1918 – Erinnerung und Gedenken

Das Jahr 1918 ist als Wendepunkt der deutschen Geschichte zur Zeit in allen Medien präsent. Die Revolution in Berlin beendet nicht nur den 1. Weltkrieg, sondern auch das deutsche Kaiserreich unter Wilhelm II.: Der Beginn der deutschen Demokratie im November 1918 ist die entscheidende Wegscheide zu Beginn des 20. Jahrhunderts.

Aber auch für Bayern bahnen sich einschneidende Veränderungen an: Die Revolution beginnt hier nicht nur früher als in Berlin, sie ist auch erfolgreicher.
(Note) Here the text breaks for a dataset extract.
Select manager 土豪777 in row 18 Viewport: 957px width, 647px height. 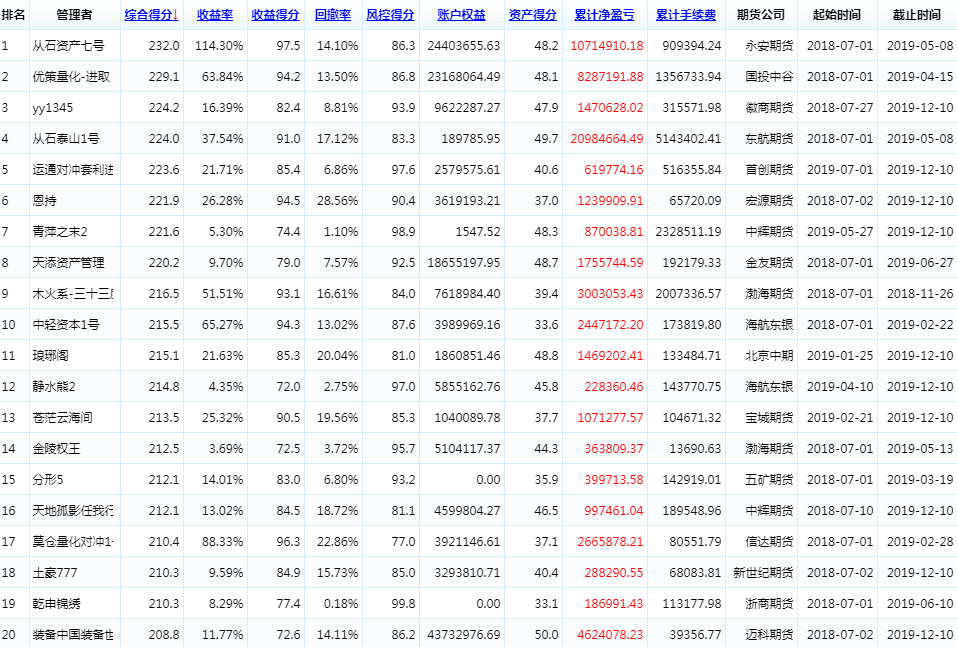coord(55,573)
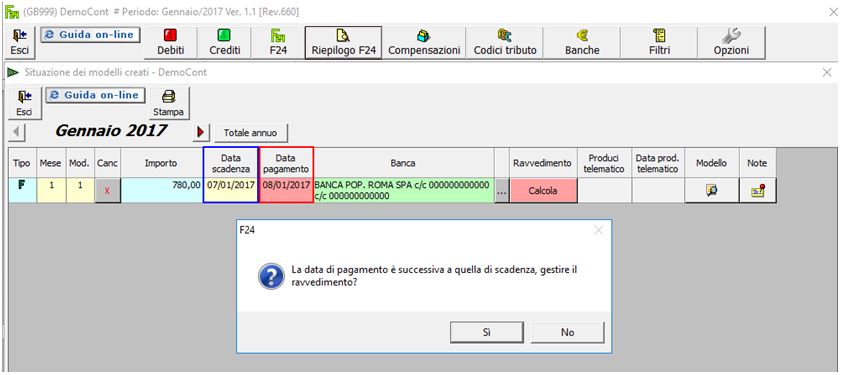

So schaffen es in München linke Kräfte nach der Ermordung des Sozialdemokraten Kurt Eisner sogar kurzzeitig, eine Räterepublik zu errichten. Dass diese nicht lange herrscht, dafür sorgen die rechten Gegenkräfte, die (auch) aus Berlin geschickt werden – mit einem Blutbad unter den politischen Gegnern.

Die Wochen der Erinnerung an diese Ereignisse im November 1918 und den folgenden Monaten haben auch die 9. Klassen des Anne-Frank-Gymnasiums beschäftigt. In wochenlanger Arbeit haben diese zwei Ausstellungen erarbeitet, jeweils zu den Berliner und den Münchner Ereignissen, die nun in der Schule ausgestellt sind (im Foyer und vor der Bibliothek). Die Ausstellungen beleuchten im Einzelnen die wesentlichen Aspekte der Ereignisse und zeigen in Bilddokumenten die Akteure. Ergänzt wird diese Ausstellung, die von der Fachschaft Geschichte organisiert wurde, durch die Zusammenarbeit mit der Bibliothek des Landkreises Erding im AFG, denn dort sind wichtige Werke zu den revolutionären Vorgängen zu sehen und an einer Hörstation auch hörspielhafte Szenen mit Musik zu erkunden. Passend dazu tragen schließlich Schüler der Q11 in den 9. Klassen entscheidende Quellentexte zu den Ereignissen in einer „Revolutionsperformance“ vor.

Die erwähnten Ausstellungen sind auch für die interessierten Landkreisbürger noch bis Ende November zugänglich.